Monday, November 10, 2008

Respiratory Examination

We saw another good case at the Dubai MRCP PACES course run by IBC.
The patient was a young Asian male man who seemed of normal height and weight.
On examination of his head there was no abnormality. On examination of his hands, initial examination seemed to reveal no abnormality, but on using the method of dividing the hands into systems (see ACES for PACES) it became evident that there was a difference in size and shape of the two hands. The left hand was smaller and narrower than the right. This was a consequence of an earlier injury during childhood. It had no bearing on the diagnosis but it did reveal the importance of correct method in revealing clinical findings.
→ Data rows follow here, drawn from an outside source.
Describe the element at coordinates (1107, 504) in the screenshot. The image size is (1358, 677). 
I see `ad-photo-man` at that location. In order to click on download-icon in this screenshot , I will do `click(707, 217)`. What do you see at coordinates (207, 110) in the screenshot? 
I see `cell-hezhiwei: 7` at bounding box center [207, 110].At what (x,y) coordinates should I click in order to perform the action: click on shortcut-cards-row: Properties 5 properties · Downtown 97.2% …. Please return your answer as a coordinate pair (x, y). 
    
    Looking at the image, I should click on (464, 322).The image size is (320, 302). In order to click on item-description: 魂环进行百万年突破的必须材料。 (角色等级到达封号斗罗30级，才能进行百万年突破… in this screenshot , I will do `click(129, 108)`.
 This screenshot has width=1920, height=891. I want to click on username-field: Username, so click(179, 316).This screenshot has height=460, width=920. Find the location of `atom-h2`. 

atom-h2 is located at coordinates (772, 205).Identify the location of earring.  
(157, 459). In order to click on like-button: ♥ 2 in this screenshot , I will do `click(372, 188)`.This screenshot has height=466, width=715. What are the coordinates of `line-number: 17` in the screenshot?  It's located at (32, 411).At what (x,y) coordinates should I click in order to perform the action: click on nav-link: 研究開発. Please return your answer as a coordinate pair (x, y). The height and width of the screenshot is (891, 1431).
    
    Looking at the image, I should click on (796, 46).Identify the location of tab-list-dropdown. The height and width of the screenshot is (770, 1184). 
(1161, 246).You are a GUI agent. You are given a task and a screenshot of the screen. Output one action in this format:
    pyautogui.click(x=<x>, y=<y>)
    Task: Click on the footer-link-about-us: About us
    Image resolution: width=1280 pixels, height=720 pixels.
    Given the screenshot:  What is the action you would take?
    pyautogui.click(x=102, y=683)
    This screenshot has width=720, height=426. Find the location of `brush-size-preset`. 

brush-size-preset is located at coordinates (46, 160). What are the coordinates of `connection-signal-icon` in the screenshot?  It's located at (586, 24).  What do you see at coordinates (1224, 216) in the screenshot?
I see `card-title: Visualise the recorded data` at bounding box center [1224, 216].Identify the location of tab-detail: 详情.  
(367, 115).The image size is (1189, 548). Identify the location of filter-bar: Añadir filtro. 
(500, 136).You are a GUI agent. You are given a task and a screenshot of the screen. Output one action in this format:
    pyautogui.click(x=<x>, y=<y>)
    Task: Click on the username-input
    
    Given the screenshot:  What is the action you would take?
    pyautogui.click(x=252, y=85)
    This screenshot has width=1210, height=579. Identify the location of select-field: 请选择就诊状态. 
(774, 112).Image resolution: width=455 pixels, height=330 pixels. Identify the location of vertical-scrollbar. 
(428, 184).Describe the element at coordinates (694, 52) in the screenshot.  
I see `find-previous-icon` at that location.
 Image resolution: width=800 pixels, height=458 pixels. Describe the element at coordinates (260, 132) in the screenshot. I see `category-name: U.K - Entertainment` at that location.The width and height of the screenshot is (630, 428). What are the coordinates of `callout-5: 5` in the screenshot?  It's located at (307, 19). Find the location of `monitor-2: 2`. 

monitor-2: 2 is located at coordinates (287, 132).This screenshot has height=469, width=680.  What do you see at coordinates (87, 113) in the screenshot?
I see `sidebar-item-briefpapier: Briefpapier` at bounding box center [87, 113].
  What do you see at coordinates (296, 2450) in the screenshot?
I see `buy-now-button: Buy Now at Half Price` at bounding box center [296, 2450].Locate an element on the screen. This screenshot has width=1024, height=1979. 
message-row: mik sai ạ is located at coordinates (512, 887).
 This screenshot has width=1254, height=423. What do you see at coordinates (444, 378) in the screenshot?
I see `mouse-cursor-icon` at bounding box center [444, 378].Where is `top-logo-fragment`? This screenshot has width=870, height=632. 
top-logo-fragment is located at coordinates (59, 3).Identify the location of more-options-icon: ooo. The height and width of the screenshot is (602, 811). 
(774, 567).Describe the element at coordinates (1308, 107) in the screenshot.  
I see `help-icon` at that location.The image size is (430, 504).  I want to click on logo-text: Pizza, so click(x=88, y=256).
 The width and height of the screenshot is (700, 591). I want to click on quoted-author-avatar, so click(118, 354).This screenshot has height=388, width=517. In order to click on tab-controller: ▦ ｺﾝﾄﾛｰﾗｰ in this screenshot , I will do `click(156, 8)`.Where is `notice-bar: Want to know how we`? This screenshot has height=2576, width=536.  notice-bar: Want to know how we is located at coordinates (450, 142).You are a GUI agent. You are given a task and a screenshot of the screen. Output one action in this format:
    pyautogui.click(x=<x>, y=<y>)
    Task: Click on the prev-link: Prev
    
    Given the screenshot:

On examination of the neck we noted that the trachea was deviated to the left. This indicated either a lesion pulling from the left or pushing it from the right.
On examination of the chest we noted that there was asymmetry of the chest with some flattening of the right apex and we also noted reduced movement of the right hemithorax. This showed that the lesion was on the right hand side. A lesion pushing the trachea from the right side. As a pneumothorax was unlikely in the setting of a course, the most likely diagnosis was right sided pleural effusion.
The remainder of the examination was now much easier as it was only confirmation of the findings of right sided pleural effusion.
The findings were an increased respiratory rate, apex beat was difficult to palpate, decreased vocal fremitus and reduced respiratory movements confirmed by palpation. Stony dull percussion note at the right base and decreased breath sounds and vocal resonance. Aegophony was heard at the upper border of the effusion.